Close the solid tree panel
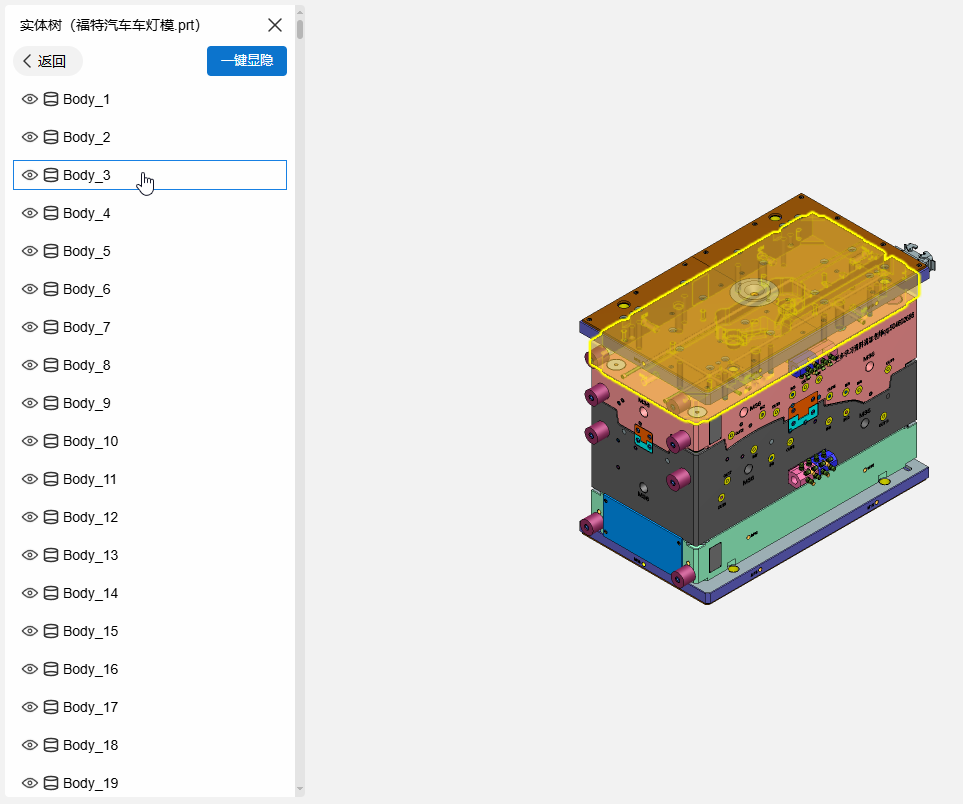The image size is (963, 804). tap(275, 25)
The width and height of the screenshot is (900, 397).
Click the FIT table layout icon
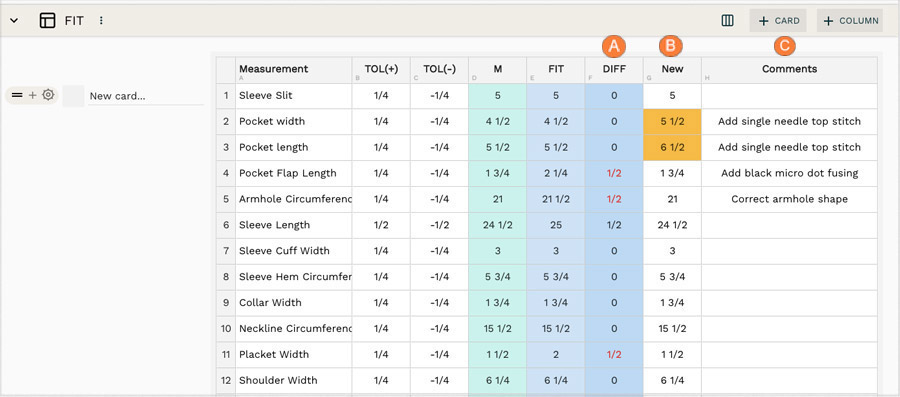(x=47, y=21)
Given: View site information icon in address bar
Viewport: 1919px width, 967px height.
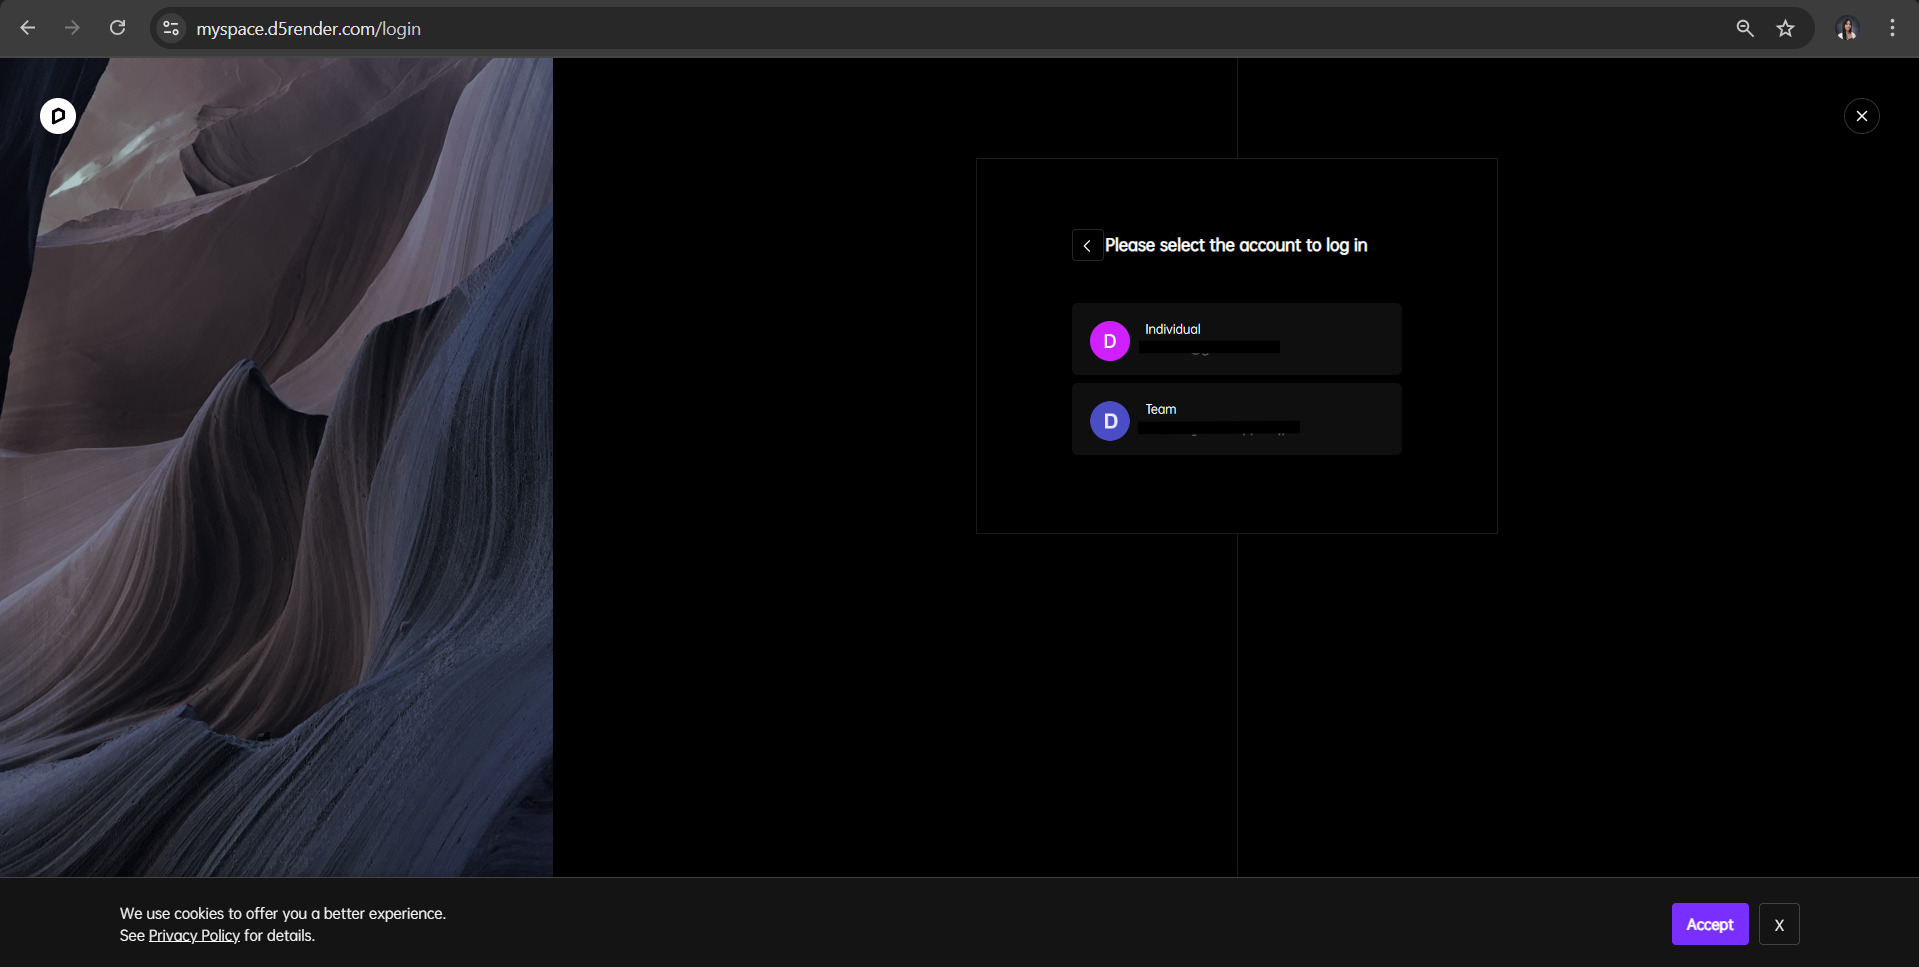Looking at the screenshot, I should 171,28.
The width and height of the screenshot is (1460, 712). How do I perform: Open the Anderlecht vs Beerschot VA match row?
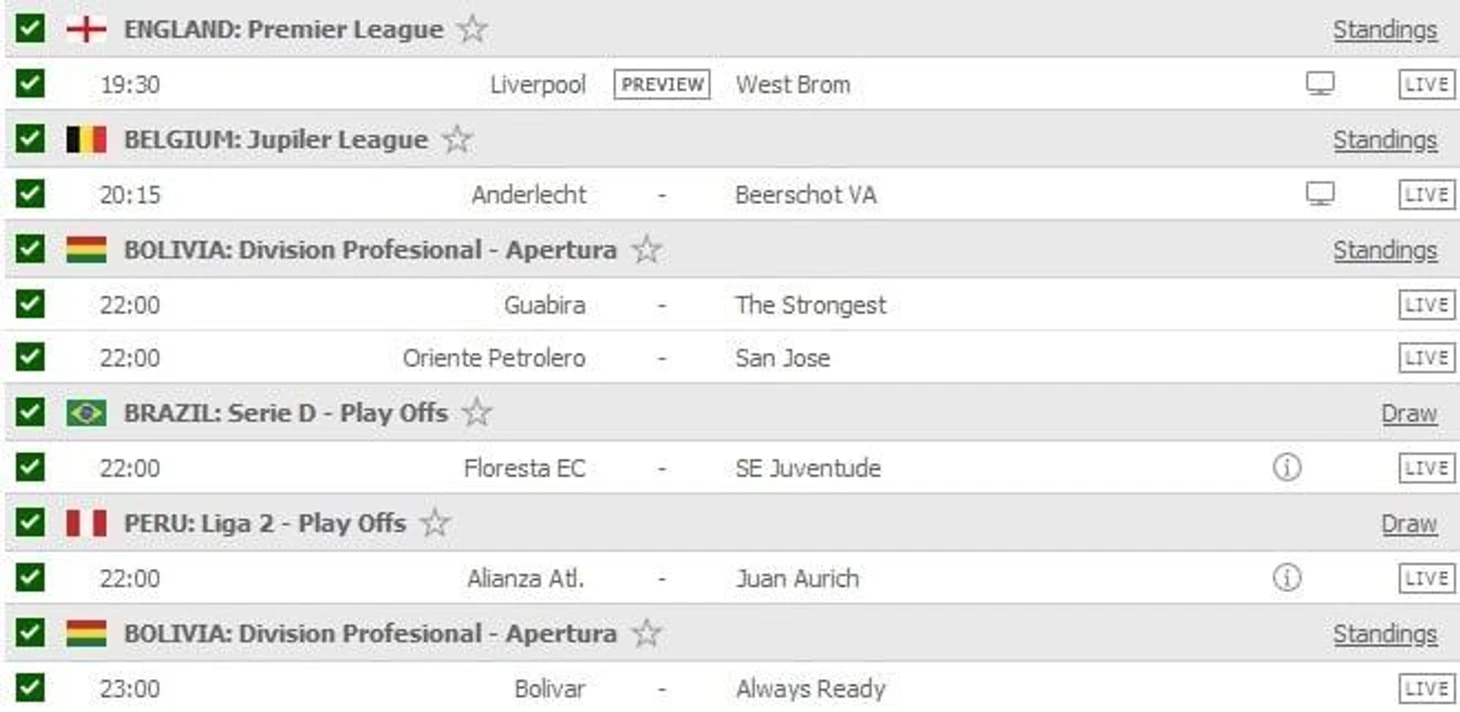730,194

### [WHAT YOU HAVE TO DO]
Restate the listing word for word and drop the pictures.

### [RESPONSE TO THIS TASK]
Close the solid tree panel
The image size is (963, 804). tap(275, 25)
The width and height of the screenshot is (900, 397).
Click the FIT table layout icon
(x=47, y=21)
Given: View site information icon in address bar
Viewport: 1919px width, 967px height.
Looking at the screenshot, I should 171,28.
The width and height of the screenshot is (1460, 712). How do I perform: Open the Anderlecht vs Beerschot VA match row?
730,194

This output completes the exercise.